All I know is that, for me, my happiest times come down to three things: family, exploration (intellectual or actual) and art. These are all works in progress, aren't they? Just having babies with my wife didn't make life wonderful -- the process of watching them grow and helping them find their way in the world does. As far as exploration is concerned, find answers is satisfying, but it doesn't bring the lasting happiness that the search did. And, with art, the process is the thing. I was happy to have finished my first full length CD, but that happiness has worn away; now I wish I were still working on it, because nothing compares to the contentment I feel sitting at my piano at midnight in my little studio. (So, I begin working on another...)



The ends of these things are the bad parts. I have a master's degree in English. Who cares? It doesn't make me really proud anymore (especially in world where master's degrees are a nickel a dozen, anymore) but I sure do miss those days in grad school: the nights surrounded by books and notes; the companionship of like-minded people; the complete devotion to making literary and poetic meaning; days in the library or in class and nights behind the drums or living through the shimmering days of budding passion and romance with my some-day-to-be wife....

Sigh.

But I don't miss it too much, because I still do versions of that stuff every day. And I do mean every day. Some day, I hope to miss these days, too.
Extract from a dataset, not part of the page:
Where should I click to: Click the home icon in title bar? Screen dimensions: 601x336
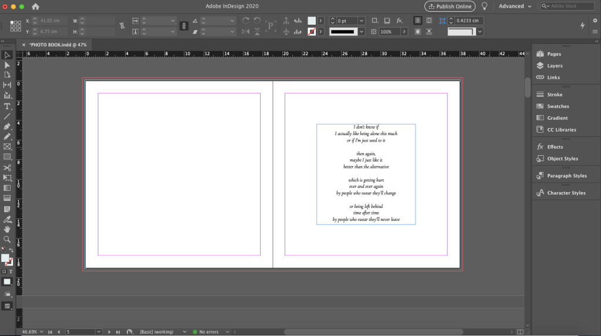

What do I want to achieve? A constant state of trying to achieve.

2 comments:

  1. For a moment I tried to remember why "pleasing process" sounded so Yeatsian--actually, that would be "pleasing prospect" from "John Kinsella's Lament for Mrs. Mary Moore"...

    "Worth his weight in cheese". I'm gratified by a quick calculation that shows me--according to the insurance company--comfortably ahead of Gruyere at the local Whole Foods.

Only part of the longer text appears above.